Online copywriting: does quality matter?
Over on the other side, I’ve a video blog on this week’s Stand Up For Journalism rally.
As new media grow in importance, so new business models emerge; my blogging is profitable thanks to advertising like this for the children’s toy Puppy Grows and Knows Your Name. These tongue in cheek advertorials are fun to write without being out of character with the rest of the blog.
But their success depends not on the response of regular readers, but on those who come across the advertorial after searching for the product on, say, Google. And a Google search position owes little to quality writing, which can even hurt a ranking.
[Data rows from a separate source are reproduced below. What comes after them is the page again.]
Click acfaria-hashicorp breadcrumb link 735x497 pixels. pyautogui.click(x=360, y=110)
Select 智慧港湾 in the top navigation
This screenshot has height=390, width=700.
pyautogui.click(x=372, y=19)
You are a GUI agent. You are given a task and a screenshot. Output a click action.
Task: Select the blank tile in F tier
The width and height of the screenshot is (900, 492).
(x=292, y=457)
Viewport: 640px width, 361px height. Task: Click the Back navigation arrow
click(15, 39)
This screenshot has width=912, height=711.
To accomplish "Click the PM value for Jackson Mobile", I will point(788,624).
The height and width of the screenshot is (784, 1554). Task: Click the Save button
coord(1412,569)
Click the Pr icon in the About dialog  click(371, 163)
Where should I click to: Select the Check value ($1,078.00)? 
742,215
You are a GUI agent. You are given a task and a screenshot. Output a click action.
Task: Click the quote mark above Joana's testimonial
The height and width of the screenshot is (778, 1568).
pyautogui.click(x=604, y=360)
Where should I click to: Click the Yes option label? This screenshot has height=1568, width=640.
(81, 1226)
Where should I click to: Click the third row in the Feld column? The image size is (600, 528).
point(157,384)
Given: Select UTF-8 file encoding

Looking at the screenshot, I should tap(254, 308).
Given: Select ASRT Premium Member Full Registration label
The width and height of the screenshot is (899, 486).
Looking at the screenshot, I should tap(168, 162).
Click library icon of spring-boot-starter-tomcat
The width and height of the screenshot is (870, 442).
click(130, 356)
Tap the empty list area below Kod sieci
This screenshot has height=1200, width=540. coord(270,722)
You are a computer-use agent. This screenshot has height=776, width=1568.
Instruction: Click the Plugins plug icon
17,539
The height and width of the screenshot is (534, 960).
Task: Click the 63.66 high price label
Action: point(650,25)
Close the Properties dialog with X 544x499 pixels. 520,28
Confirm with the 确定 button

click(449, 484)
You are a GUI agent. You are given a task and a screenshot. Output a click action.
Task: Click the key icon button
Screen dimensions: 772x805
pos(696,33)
Yet in the case of established media outlets and of broadcast and print, quality does matter. Sadly many media owners have too readily adapted to a new role as managers of decline, increasing profit by reducing cost and with that their ability to deliver quality journalism that cannot be displaced by bloggers and other low cost new media types.
This trend does not only threaten newspapers’ standing in the communities they serve, but betrays a wider social responsibility to hold those with power to account.
Comments (One comment)
i don’t understand how this puppy grows thing works. so you write something about a product and post it on your blog. so what happens then? sdverts link to it? how much is that worth then? per hit? is it really worth it? and hoiw do you choose the product. do you test it? do you get invited to test it? is your editorial independence compromised?